**What you should do**: Could you print exactly the lines from the one that contains "Where should I" to the end of the data, both ends included, and nothing else? Skip the pictures.

(Saved data entries)
■ ■ ■ ■ ■ ■ ■

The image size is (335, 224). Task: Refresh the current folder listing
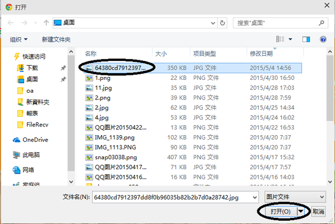(x=223, y=23)
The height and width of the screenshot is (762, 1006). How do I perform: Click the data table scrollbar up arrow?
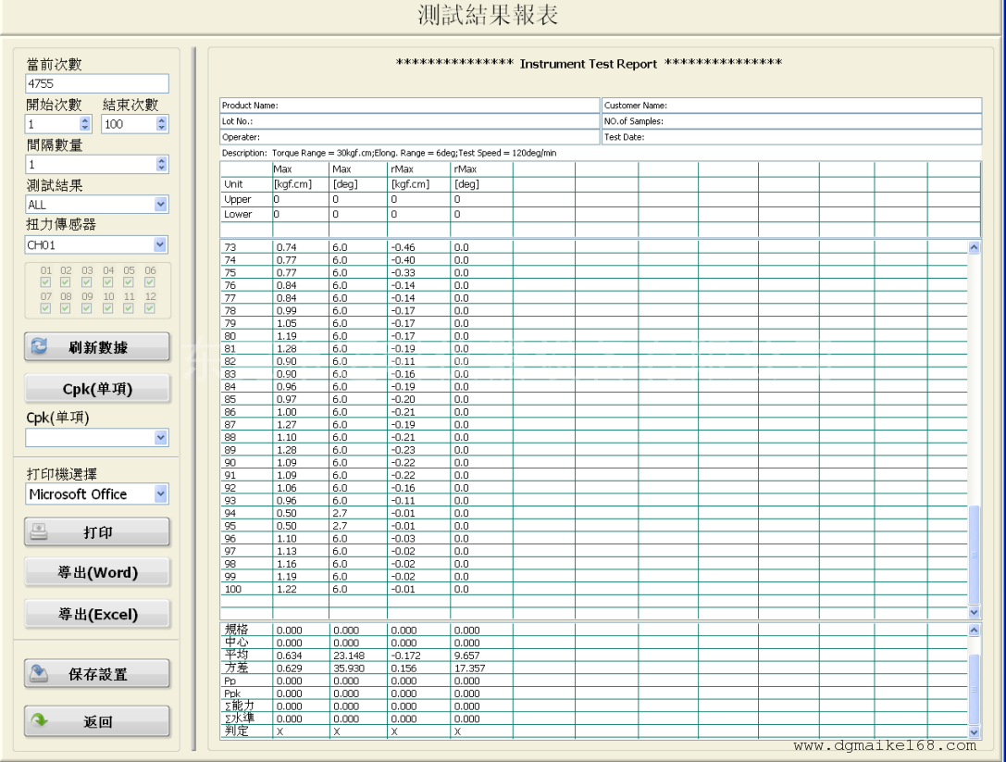click(x=973, y=247)
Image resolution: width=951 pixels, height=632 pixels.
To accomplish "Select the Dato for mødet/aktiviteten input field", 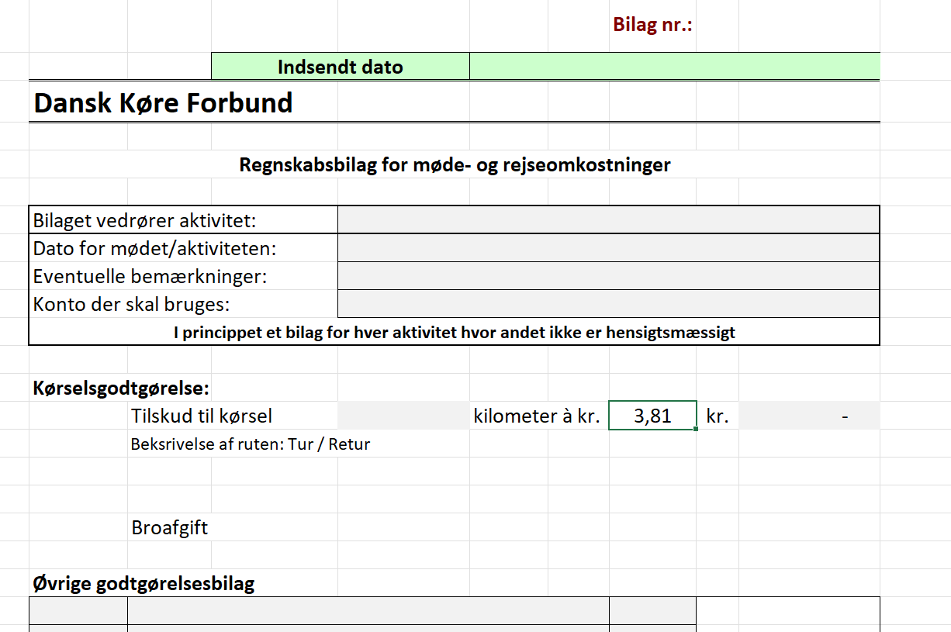I will [x=608, y=248].
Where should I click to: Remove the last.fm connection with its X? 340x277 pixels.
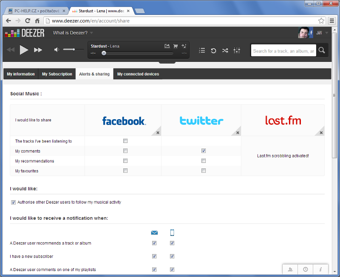point(321,133)
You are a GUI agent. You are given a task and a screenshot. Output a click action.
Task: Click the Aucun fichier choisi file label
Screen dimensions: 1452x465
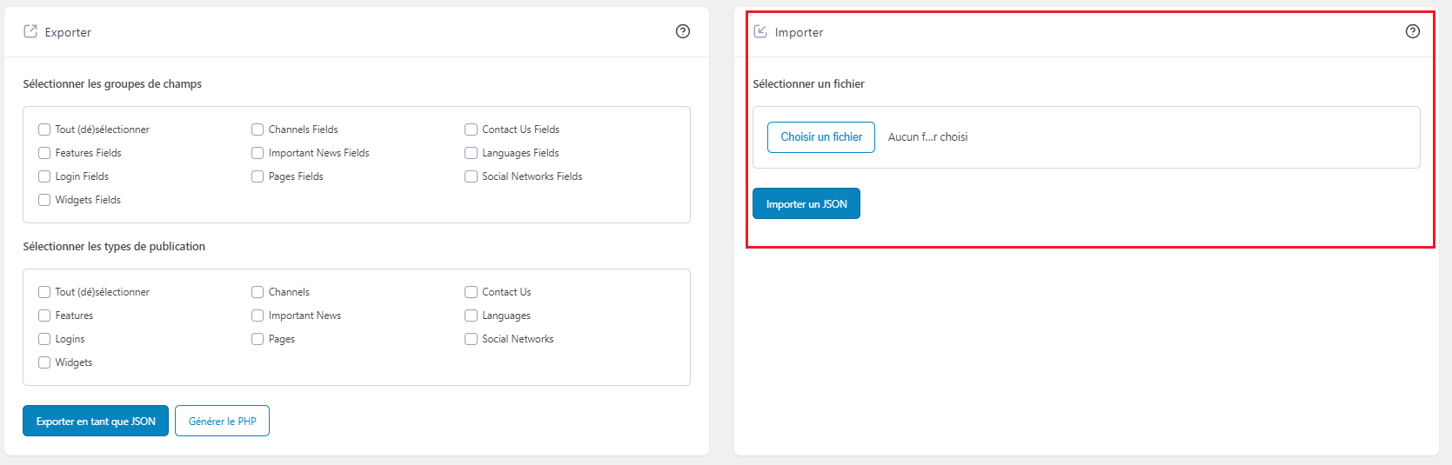(927, 137)
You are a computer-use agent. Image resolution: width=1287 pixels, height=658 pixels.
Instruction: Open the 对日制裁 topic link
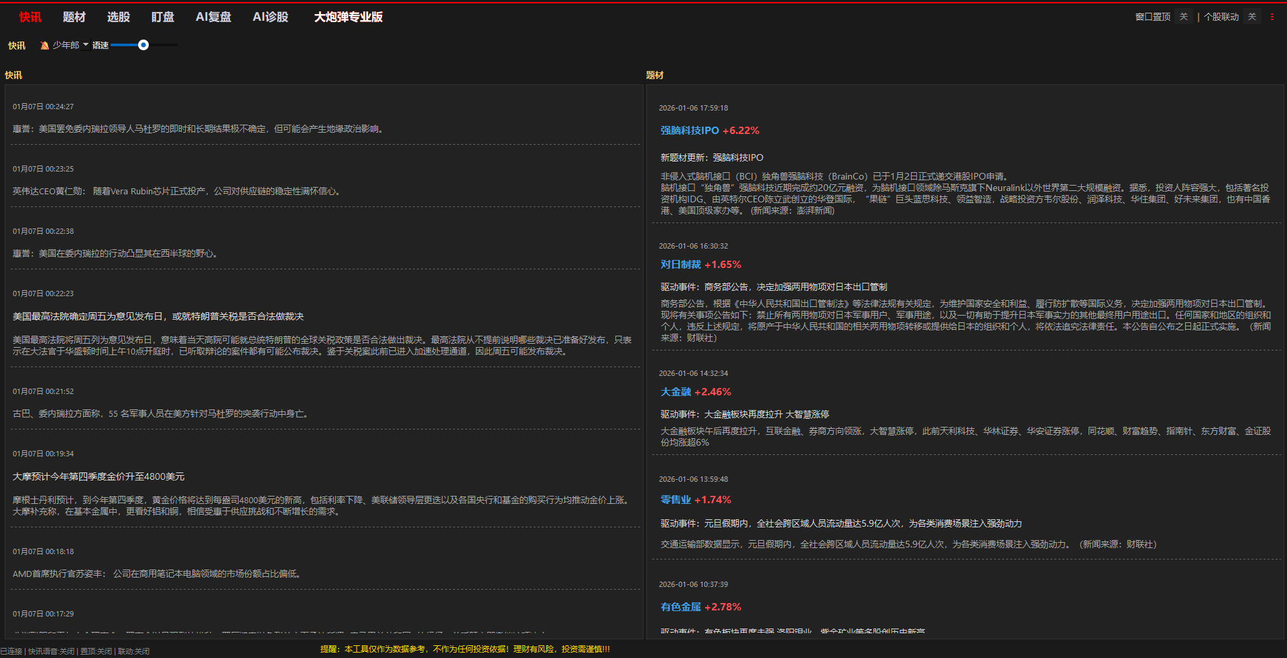click(680, 265)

■ ■ ■ ■ ■ ■ ■

**Response**:
Where should I click to: Remove the last.fm connection with its X? 340x277 pixels.
point(321,133)
You are a GUI agent. You are given a task and a screenshot. Output a click action.
Task: Click the Aucun fichier choisi file label
Screen dimensions: 1452x465
(927, 137)
You are a computer-use agent. Image resolution: width=1287 pixels, height=658 pixels.
Instruction: Open the 对日制裁 topic link
click(680, 265)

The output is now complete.